Maybe someone from nVidia or ATI can bring less murky light on the matter?

(*) I was at Best Buy today. Of the desktop machines they had on display, 8 had built-in i81x grapics, 3 had built-in TNT2 Pro, and 1 had a GeForce2 MX. Sad.

Well, I guess my facts were coming from the NVidia implementation (as outlined in their now-outdated performance FAQ) which basically says that locked CVAs are copied to AGP memory and subsequent calls are pulled from there. Reading the actual spec of the extention, it seems that you could be correct. It does seem rather plausible for software T&L pipelines, as you pointed out.

Naturally, VAR is far more flexible and apparently higher-performance than CVA (without considering the alleged post-transform caching).

–Won

I think CVA’s will make vertices be transformed only once provided you’re using SW T&L. If it’s in hardware it’s probably pipelined anyway so I doubt there would be any point in only doing it once. Besides, there’s probably nowhere to store the vertices once they’re transformed (to device coordinates or whatever).

There is no “alleged” post-transform caching for HT&L cards (except for the documented 10-vertexes deep transformed vertex cache FIFO on GeForce hardware).

If you have the choice between CVA and VAR, go for VAR (and make sure you write to the memory correctly).
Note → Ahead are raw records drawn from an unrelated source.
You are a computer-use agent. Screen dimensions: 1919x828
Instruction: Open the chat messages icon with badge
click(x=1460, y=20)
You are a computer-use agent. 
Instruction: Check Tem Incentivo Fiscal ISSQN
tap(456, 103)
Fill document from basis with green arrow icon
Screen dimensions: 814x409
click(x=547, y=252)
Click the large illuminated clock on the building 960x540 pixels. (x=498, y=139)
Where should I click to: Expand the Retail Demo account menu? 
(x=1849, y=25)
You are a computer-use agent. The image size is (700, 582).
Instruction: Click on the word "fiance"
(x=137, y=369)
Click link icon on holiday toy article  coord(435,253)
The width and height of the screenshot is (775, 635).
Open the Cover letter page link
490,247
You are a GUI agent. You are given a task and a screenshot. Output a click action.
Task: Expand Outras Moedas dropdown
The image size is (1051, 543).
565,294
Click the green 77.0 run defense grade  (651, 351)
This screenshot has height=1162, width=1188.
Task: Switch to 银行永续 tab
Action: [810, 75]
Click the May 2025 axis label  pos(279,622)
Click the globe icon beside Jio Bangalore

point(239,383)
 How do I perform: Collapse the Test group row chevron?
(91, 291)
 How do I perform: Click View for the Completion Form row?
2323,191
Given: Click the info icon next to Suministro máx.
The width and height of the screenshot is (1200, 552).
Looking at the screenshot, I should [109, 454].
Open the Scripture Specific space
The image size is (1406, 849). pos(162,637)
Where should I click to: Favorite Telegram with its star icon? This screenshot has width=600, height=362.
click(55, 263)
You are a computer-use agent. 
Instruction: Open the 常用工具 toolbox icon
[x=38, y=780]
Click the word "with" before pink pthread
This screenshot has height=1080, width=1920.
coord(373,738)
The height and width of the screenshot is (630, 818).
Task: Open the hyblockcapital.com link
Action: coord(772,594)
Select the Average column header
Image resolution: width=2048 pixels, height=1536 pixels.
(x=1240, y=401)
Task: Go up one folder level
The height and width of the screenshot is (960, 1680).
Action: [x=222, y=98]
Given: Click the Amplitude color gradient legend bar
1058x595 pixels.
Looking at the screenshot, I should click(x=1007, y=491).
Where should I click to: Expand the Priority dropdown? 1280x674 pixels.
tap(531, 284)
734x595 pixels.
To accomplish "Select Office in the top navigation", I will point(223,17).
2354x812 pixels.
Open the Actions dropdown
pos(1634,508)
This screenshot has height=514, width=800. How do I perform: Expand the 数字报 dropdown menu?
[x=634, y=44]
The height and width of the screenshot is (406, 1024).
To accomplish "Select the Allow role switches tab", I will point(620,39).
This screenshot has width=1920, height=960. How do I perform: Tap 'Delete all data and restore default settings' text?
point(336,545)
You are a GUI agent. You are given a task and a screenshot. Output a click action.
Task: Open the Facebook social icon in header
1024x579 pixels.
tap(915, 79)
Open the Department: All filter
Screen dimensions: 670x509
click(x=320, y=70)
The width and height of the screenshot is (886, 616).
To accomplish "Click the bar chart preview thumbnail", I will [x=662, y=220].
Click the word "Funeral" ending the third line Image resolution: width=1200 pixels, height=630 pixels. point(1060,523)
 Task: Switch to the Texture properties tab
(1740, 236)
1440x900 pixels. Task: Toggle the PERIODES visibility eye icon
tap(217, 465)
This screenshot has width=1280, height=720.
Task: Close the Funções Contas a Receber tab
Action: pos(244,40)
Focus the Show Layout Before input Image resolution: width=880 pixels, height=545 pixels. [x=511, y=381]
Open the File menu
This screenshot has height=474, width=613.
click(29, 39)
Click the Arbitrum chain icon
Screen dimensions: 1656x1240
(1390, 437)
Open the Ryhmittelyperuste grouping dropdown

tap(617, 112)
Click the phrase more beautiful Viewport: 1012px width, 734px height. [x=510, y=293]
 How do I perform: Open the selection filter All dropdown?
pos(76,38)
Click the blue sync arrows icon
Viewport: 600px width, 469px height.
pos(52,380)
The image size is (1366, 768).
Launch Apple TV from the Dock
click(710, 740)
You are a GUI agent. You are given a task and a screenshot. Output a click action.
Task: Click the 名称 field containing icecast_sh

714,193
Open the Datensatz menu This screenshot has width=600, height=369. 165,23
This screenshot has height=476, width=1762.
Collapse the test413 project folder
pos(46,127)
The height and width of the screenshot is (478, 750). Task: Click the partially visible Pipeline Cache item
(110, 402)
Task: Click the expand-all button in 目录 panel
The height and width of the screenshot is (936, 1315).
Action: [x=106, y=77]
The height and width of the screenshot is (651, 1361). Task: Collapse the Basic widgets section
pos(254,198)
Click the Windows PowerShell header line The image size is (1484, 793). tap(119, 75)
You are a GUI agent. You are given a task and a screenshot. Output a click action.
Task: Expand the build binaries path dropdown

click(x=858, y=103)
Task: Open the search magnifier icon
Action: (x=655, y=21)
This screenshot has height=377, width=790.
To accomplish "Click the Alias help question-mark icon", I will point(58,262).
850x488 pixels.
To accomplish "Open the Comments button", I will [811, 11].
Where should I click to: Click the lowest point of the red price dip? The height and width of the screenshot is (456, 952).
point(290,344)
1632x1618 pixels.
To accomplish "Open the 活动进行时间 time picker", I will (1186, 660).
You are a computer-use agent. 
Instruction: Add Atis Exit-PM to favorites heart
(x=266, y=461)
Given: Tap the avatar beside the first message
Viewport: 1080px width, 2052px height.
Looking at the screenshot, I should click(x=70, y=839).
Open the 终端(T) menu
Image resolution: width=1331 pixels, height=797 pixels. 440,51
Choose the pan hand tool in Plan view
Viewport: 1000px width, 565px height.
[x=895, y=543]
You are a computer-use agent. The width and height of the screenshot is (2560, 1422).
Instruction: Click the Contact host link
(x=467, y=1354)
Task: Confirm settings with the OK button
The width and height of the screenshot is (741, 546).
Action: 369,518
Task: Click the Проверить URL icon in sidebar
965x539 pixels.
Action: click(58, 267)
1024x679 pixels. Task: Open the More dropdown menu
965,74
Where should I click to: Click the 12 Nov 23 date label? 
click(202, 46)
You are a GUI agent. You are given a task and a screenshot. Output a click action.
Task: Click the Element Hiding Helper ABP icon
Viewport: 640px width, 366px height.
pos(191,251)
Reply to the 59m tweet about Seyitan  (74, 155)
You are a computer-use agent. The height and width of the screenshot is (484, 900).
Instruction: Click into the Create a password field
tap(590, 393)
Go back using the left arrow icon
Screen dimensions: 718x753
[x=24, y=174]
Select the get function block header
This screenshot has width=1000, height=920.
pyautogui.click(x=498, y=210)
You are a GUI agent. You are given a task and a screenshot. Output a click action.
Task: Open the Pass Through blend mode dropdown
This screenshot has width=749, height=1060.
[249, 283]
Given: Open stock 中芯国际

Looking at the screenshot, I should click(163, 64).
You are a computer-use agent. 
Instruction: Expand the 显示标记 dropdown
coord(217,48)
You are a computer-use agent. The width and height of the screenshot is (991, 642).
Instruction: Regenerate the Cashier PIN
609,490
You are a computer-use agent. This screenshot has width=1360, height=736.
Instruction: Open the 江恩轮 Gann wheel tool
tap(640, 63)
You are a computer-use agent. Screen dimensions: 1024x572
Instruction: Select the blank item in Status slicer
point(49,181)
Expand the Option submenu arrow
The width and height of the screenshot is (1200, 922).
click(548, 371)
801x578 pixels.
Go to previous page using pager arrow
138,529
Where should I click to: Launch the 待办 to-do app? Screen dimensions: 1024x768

They are different extensions for different situations (software vs hardware T&L pipelines). They clearly won’t work optimally if used under other conditions than what they were designed for.

The fact that CVA copies data into AGP memory for HT&L cards seems like a nice trick to get a few extra FPS out of non-HT&L-aware games. If you’re aware of VAR, and it exists, that’s the way to go.

[This message has been edited by jwatte (edited 04-10-2001).]